BEGIN DATA TO PROCESS
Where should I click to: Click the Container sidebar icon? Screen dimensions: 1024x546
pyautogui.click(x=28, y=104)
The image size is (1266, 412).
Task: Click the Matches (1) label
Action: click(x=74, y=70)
END DATA TO PROCESS
• _TASK OBJECTIVE_:
An exact restatement of all the entries above is needed.

• _RESULT OF THIS EXERCISE_:
Where should I click to: Click the Container sidebar icon? Screen dimensions: 1024x546
pyautogui.click(x=28, y=104)
The image size is (1266, 412).
Task: Click the Matches (1) label
Action: click(x=74, y=70)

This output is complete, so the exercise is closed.